_LEESTEKST_
■ ■ ■
Deel 2: De juf vertelt… ik stond op 30 januari op de Dam om te staken

 

Tot mijn grote opluchting lopen wij deze keer in het zonnetje naar de Dam. Wij arriveren rond 10.30 uur en het plein is halfvol. Het zal toch niet waar zijn dat er een lage opkomst is? Dat zou zo jammer zijn.

 

Nadat wij een kwartier in de rij hebben gestaan voor een bekertje koffie (‘de eigenaar had vergeten de krant te lezen,’ merkt de werknemer op die in zijn eentje de koffietent bemant), staat de Dam gelukkig helemaal vol met mensen.

 

Leerkrachten, ouders met kinderen en verkopers van ‘De Socialist – de krant voor strijd van onderaf’ lopen rond op het plein. We krijgen een pamflet uitgereikt van de krantenverkoper. Hierin lezen wij dat het kabinet beweert geen geld voor onderwijs te hebben, terwijl zij de olie-industrie met 7,6 miljard euro per jaar subsidiëren. Banken werden in een oogwenk gered en voor wapens als de Joint Strike Fighters hebben ze ook altijd miljarden. Dat van de olie-industrie was mij niet bekend. Dat zal ik eens opzoeken.
■ ■ ■
_SCHRIJFOPDRACHT A_
Tel in hoeveel regels van de records het woord "dimensions" staat, waarbij hoofdletters en kleine letters verschil maken. Geef alleen het aantal.
De leestekst en de records hebben niets met elkaar te maken.

_RECORDS_
■ ■ ■
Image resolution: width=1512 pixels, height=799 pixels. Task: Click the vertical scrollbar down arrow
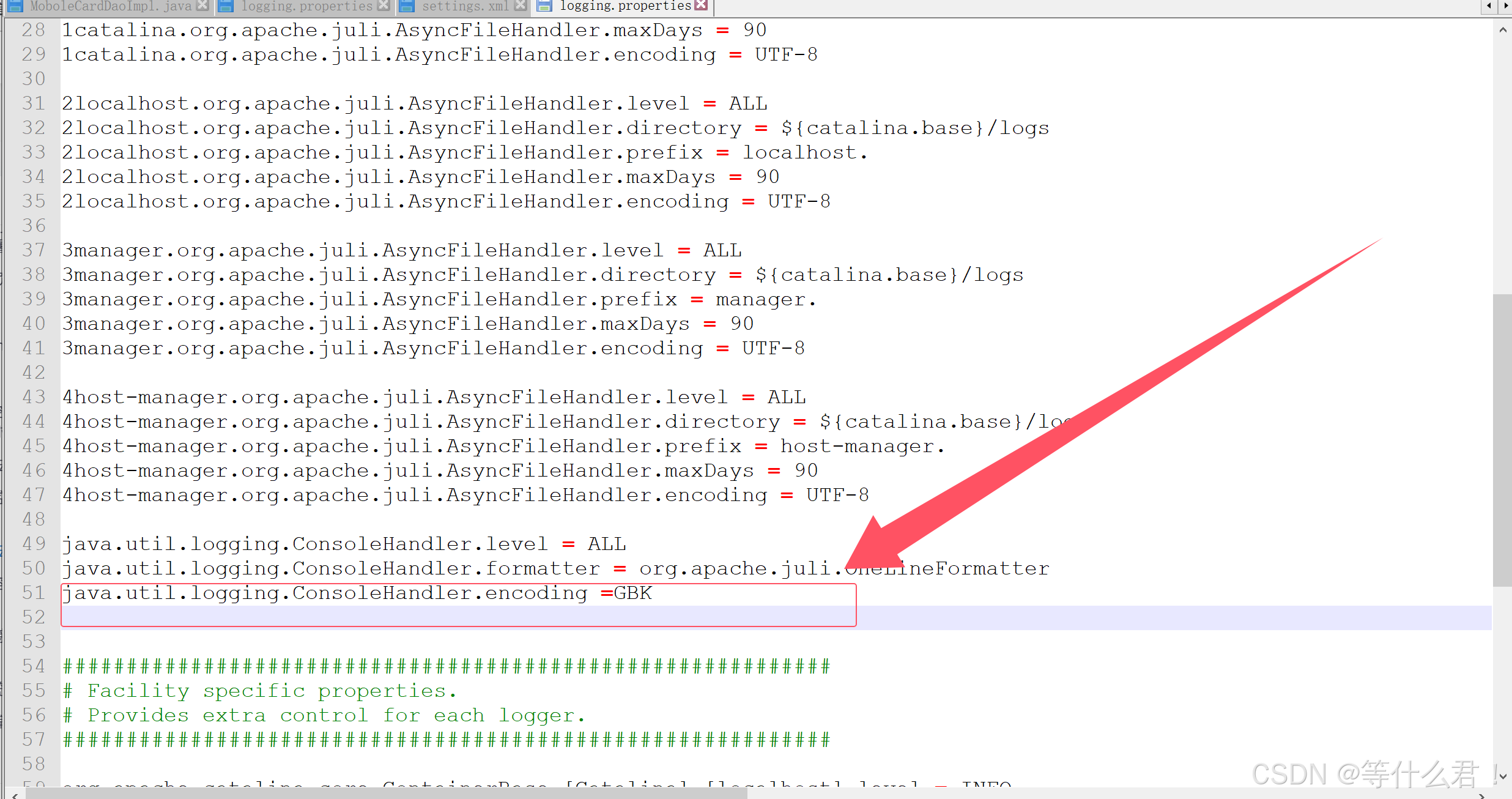(x=1503, y=777)
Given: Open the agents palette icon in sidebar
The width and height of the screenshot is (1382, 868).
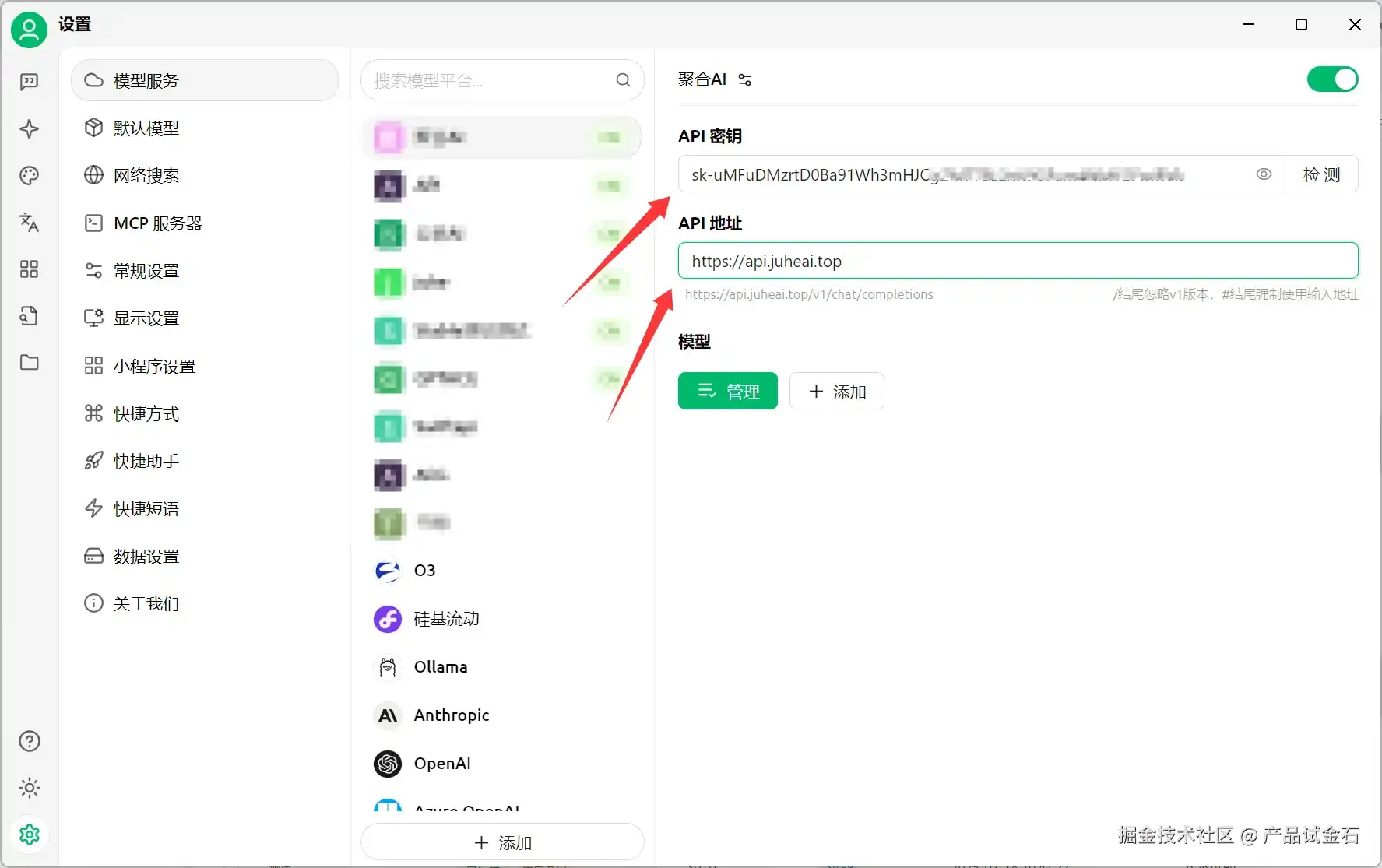Looking at the screenshot, I should [29, 175].
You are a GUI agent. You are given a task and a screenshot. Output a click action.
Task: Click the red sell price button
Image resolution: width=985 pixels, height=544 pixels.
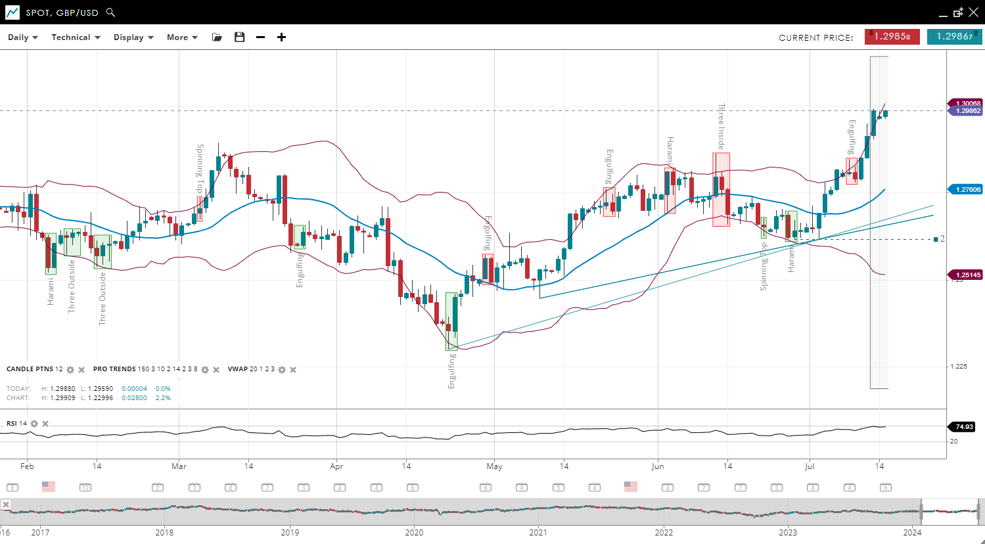(892, 37)
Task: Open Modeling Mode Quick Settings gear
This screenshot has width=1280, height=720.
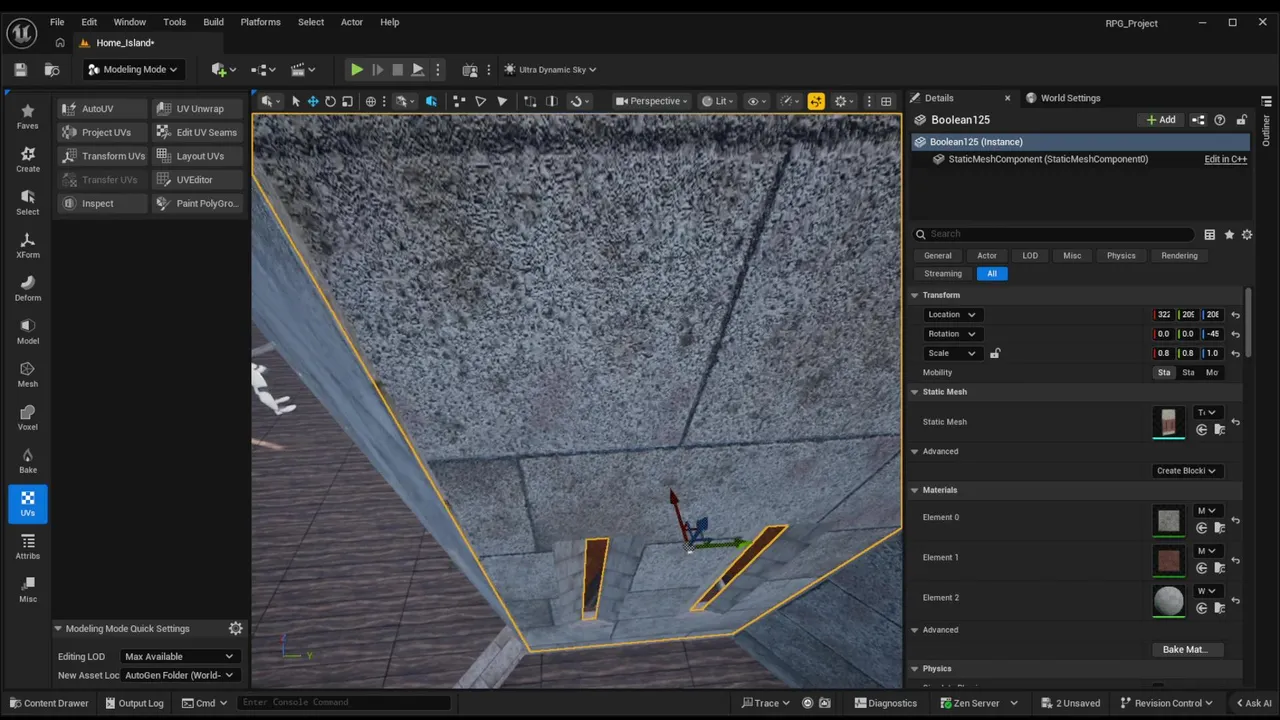Action: [236, 629]
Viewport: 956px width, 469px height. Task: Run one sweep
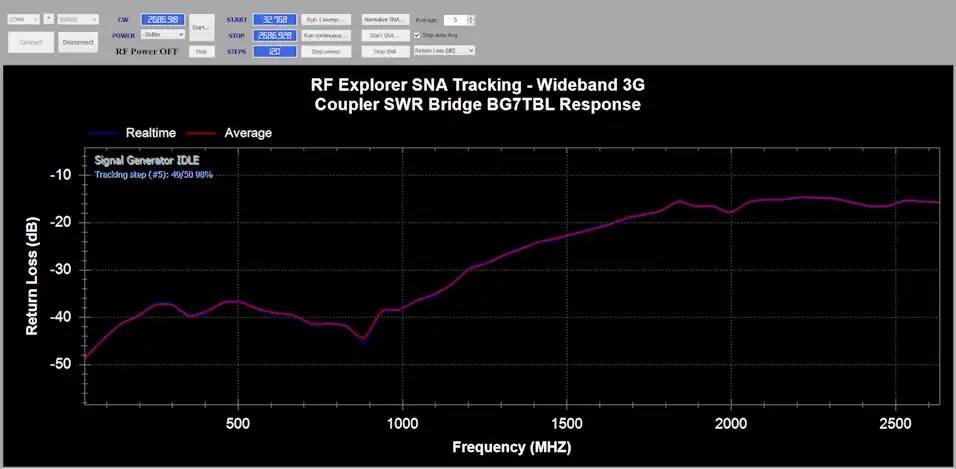tap(326, 19)
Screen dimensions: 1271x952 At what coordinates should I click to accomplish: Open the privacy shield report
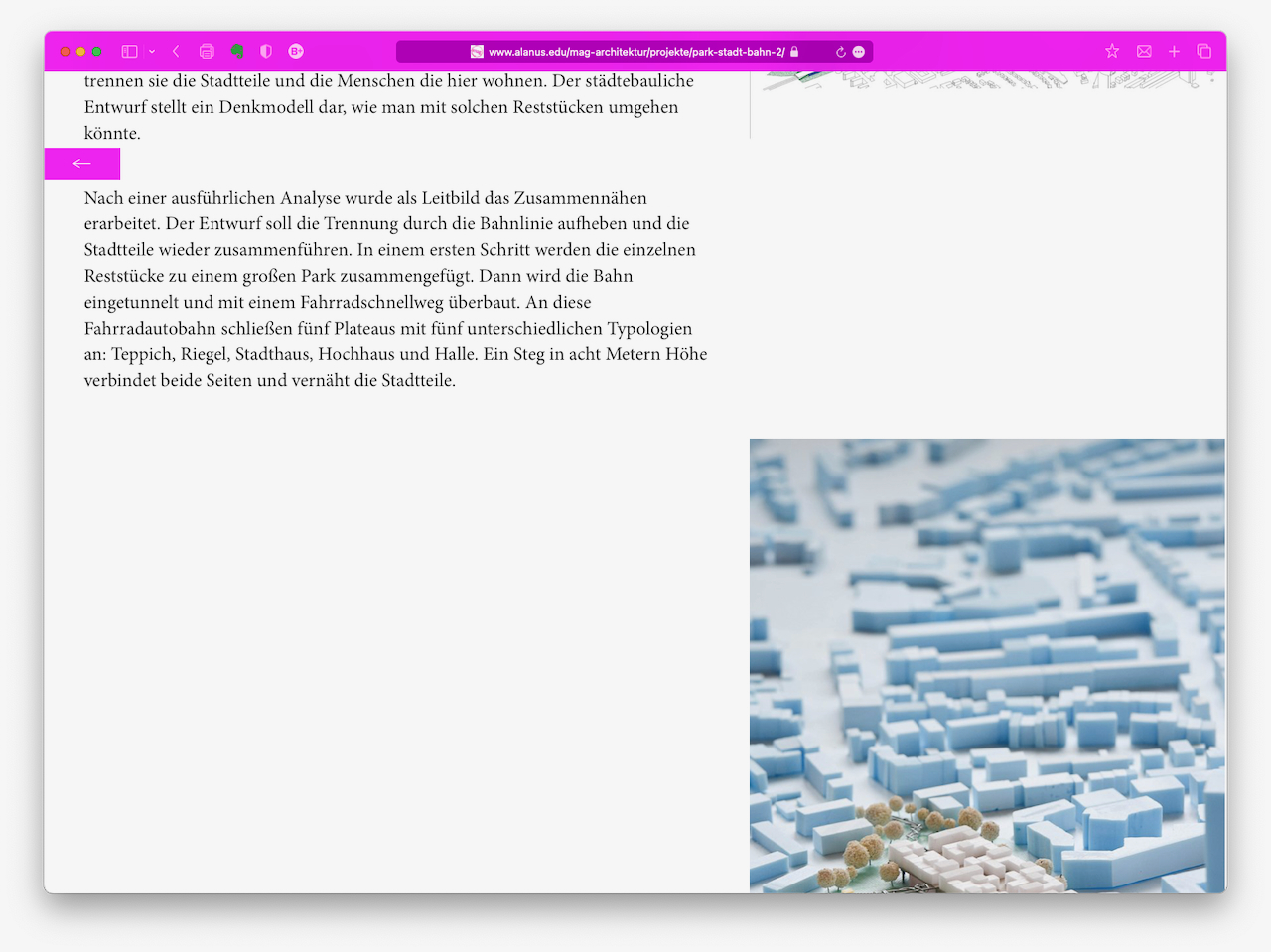click(266, 51)
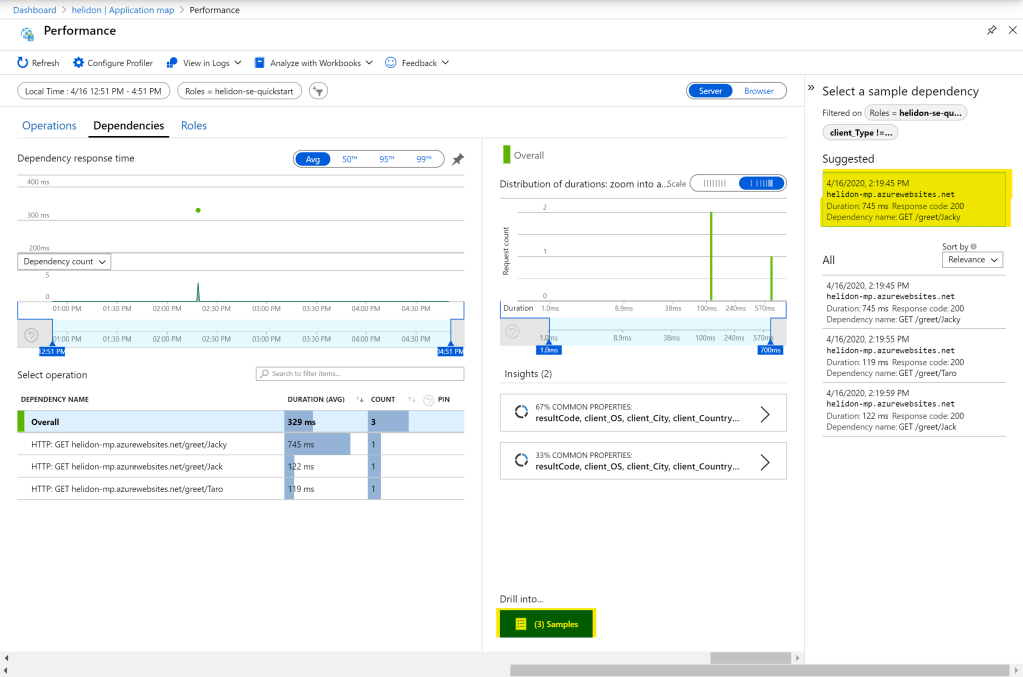The image size is (1023, 677).
Task: Click the chart time-range reset icon
Action: [31, 335]
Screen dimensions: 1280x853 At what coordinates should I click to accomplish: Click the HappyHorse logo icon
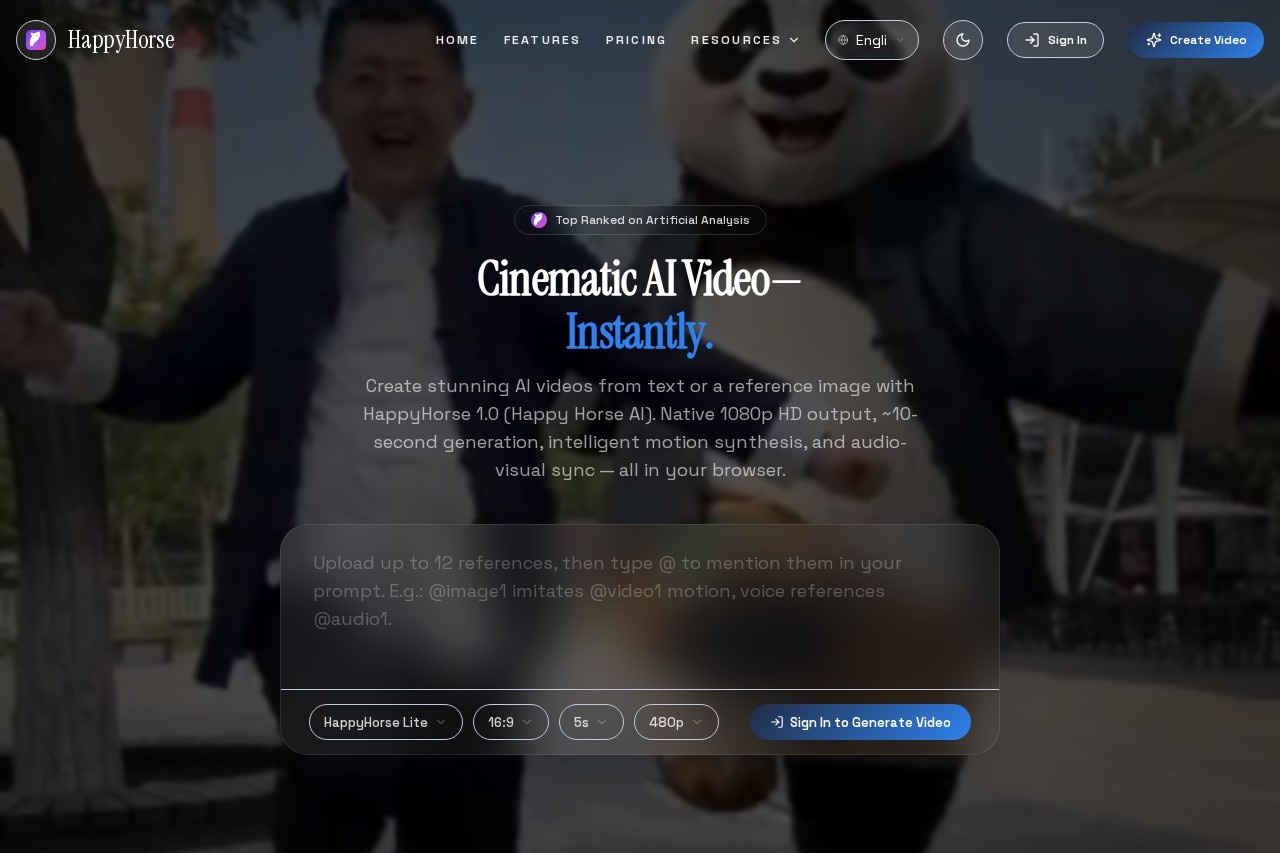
■ ■ ■
_SCHRIJFOPDRACHT B_
Ga verder met de leestekst over de onderwijsstaking op de Dam, vanaf het punt waar die ophoudt.

_ANTWOORD A_
2

_ANTWOORD B_
 

Een toerist kijkt ons verbaasd aan en vraagt wat er aan de hand is. In een poging om het lange verhaal wat korter te maken, zeggen wij maar dat leerkrachten niet voldoende betaald krijgen. De man kijkt ons begrijpend aan en bedankt ons hartelijk.

 

Er komt een gezellige steelband op het plein. Altijd sfeerverhogend. Marjolein Moorman, de wethouder van Onderwijs van Amsterdam, begint ons toe te spreken. Omdat wij achteraan op de Dam staan, is er niet veel van te verstaan. Jammer, dat er geen geluidsboxen hangen. Joost merkt op dat de vakbond kennelijk over minder geld beschikt, want het podium is kleiner dan de vorige keer, en de beeldschermen naast het podium zijn deze keer ook achterwege gelaten.

 

Natuurlijk is Dolf Jansen ook weer van de partij. Hij kan inmiddels wel worden aangemerkt als de bevlogen bekende Nederlander die zich hard maakt voor het onderwijs. Hij zal ongetwijfeld weer grappig en ad rem zijn, maar ook hier krijgen wij niet veel van mee.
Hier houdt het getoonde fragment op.